## WORK TO COMPLETE
Nothing but the lines from the one with "The image size is (734, 526)." through the last line of the data should be restated, each word for word.

Saved data entries:
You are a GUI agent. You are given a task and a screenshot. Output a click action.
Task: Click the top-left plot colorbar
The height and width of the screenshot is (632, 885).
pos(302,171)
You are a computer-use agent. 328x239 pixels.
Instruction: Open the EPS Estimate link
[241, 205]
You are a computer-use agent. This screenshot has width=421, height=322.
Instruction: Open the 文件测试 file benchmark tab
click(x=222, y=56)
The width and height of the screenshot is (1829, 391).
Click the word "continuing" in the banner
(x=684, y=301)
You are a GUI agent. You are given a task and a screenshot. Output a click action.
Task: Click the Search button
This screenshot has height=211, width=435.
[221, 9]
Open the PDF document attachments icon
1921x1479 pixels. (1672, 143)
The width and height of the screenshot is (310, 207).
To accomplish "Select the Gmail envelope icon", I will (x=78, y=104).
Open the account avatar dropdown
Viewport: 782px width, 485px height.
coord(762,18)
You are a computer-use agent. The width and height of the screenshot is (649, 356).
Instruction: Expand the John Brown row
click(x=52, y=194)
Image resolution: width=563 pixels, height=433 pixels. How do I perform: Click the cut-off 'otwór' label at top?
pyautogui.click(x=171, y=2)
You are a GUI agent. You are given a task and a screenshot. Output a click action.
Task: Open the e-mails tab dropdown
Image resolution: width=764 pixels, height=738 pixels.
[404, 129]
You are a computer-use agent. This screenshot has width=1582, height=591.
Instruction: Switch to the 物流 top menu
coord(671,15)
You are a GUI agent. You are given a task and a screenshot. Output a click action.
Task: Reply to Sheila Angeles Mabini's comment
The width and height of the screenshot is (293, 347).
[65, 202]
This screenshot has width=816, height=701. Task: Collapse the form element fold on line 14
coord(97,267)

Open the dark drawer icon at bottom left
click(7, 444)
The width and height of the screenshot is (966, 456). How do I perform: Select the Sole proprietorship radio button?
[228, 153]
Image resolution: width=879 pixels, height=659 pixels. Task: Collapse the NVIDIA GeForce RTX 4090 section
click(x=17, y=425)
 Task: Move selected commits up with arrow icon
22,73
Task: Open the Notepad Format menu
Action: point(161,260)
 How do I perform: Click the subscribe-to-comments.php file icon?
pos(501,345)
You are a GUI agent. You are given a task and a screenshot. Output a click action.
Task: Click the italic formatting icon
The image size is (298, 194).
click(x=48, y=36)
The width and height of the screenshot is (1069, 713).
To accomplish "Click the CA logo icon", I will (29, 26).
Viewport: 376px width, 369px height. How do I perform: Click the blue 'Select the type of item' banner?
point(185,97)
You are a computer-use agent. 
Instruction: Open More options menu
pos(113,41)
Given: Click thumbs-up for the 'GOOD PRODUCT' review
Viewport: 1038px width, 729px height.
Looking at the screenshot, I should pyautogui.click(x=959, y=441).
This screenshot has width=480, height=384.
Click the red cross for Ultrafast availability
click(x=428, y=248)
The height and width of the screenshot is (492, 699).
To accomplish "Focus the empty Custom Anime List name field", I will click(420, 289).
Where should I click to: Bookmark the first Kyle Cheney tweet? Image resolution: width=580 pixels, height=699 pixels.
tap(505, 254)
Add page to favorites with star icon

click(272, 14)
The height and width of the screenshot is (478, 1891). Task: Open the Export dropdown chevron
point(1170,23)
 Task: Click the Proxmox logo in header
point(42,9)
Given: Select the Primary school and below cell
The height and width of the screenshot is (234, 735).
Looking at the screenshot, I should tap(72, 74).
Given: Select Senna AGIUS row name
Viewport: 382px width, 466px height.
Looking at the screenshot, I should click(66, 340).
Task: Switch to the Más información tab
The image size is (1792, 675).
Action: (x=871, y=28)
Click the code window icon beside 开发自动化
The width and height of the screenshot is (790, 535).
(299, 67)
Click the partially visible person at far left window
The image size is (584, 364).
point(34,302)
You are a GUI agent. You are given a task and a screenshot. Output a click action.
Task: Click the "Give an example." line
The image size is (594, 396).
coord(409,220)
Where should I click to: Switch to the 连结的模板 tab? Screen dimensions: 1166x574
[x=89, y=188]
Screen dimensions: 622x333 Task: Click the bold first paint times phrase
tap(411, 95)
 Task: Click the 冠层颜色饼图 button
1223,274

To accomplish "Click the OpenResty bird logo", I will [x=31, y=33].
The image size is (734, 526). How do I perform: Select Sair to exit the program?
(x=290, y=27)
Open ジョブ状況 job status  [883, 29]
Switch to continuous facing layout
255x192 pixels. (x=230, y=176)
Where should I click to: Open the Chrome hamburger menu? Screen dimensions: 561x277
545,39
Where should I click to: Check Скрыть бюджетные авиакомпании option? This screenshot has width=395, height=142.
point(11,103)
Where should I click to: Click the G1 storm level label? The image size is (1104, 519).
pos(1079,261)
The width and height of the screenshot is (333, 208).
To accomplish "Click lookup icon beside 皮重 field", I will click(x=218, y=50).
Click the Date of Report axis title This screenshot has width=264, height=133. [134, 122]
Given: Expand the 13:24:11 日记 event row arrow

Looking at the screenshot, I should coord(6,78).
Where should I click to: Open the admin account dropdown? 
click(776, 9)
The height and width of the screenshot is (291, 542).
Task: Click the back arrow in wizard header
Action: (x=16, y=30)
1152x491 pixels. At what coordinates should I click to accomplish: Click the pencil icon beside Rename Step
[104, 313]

## ANSWER BOX
The image size is (734, 526). How do I perform: Select Sair to exit the program?
(x=290, y=27)
Open ジョブ状況 job status  [883, 29]
Switch to continuous facing layout
255x192 pixels. (x=230, y=176)
Where should I click to: Open the Chrome hamburger menu? Screen dimensions: 561x277
545,39
Where should I click to: Check Скрыть бюджетные авиакомпании option? This screenshot has width=395, height=142.
point(11,103)
Where should I click to: Click the G1 storm level label? The image size is (1104, 519).
pos(1079,261)
The width and height of the screenshot is (333, 208).
To accomplish "Click lookup icon beside 皮重 field", I will click(x=218, y=50).
Click the Date of Report axis title This screenshot has width=264, height=133. [134, 122]
Given: Expand the 13:24:11 日记 event row arrow

Looking at the screenshot, I should coord(6,78).
Where should I click to: Open the admin account dropdown? 
click(776, 9)
The height and width of the screenshot is (291, 542).
Task: Click the back arrow in wizard header
Action: (x=16, y=30)
1152x491 pixels. At what coordinates should I click to accomplish: Click the pencil icon beside Rename Step
[104, 313]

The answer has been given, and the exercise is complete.